*/****
starring Heath Ledger, Sienna Miller, Jeremy Irons, Oliver Platt
screenplay by Jeffrey Hatcher and Kimberly Simi
directed by Lasse Hallström
by Walter Chaw Casanova is a perfectly dreadful Lasse Hallström/Miramax picture that can be claimed, appropriately enough, by Buena Vista now that the Weinsteins have moved on to produce this kind of stuff for their new company. It's "The Merchant of Venice" stripped of any whiff of controversy, going through the motions of its shrivelled little romantic-comedy checklist with the miserable meticulousness of the truly unimaginative. For a change, why don't you tell me how it works?
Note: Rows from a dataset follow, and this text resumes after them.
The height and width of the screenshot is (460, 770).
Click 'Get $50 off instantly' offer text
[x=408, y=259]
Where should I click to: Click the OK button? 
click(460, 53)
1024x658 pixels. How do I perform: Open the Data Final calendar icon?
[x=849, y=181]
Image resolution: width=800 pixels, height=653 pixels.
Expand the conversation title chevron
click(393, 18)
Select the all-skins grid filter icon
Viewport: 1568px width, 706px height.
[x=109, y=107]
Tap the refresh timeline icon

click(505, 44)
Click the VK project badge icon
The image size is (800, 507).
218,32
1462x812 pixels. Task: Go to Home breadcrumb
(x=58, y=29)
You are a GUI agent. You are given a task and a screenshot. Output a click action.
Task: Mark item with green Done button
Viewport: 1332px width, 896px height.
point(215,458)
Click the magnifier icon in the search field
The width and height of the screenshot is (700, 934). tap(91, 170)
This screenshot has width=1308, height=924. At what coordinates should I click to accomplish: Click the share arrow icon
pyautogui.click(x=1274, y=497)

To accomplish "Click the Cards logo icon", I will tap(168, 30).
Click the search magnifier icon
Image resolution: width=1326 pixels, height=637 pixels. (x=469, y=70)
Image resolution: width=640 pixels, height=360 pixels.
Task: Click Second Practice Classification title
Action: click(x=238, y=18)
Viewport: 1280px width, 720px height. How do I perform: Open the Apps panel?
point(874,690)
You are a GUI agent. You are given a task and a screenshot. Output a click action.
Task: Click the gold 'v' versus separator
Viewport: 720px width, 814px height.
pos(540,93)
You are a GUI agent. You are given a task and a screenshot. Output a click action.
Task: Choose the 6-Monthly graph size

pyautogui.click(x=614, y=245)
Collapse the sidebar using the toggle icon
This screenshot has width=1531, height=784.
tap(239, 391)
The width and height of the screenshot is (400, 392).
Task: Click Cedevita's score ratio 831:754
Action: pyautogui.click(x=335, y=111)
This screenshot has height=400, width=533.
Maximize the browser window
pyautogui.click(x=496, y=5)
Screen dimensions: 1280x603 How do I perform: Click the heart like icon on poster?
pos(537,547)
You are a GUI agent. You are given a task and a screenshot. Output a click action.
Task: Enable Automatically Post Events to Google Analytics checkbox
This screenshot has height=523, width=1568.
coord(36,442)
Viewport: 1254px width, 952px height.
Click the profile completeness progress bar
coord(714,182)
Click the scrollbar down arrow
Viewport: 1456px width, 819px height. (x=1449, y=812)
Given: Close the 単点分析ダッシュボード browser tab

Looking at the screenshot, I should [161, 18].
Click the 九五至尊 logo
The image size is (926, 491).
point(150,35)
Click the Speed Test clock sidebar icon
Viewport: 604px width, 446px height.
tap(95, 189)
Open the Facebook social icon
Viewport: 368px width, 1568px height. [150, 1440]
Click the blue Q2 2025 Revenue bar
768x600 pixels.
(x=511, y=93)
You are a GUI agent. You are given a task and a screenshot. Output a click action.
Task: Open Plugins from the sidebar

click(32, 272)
Two people meet and hate each other, right, and then the one has a secret that the other discovers just as things are finally going well, yes? And so he has to make some sort of grand gesture to win her back (preferably in a public place)–but don't forget the bit about how no matter the era in which the film is set, she's a progressive thinker, if not a proto-feminist, and he's the tamer and the tamed in turn. See? You've seen it already. Heath Ledger is the boy, Casanova literally this time; Sienna Miller is Venetian Francesca, the girl who needs the love of a suddenly-reformed Casanova to get her panties out of a bunch. The Inquisition (embodied by a vamping Jeremy Irons) and the arrival of a disgusting fat slob of a lard merchant (Oliver Platt, the object of derision–the man deserves better than a role that has his stomach emit "squishy" noises when touched) provide the conflict. There's also a lovely American Pie tribute where Casanova receives a blowjob under the table (from a virgin who orgasms whenever she looks at the guy–feminism, hurray!) while talking to his future in-laws. Toss in a dash of totally unearned sentimentality and a ridiculous action sequence wherein everybody knows how to fence but no one knows how to win and you have Casanova. Enjoy!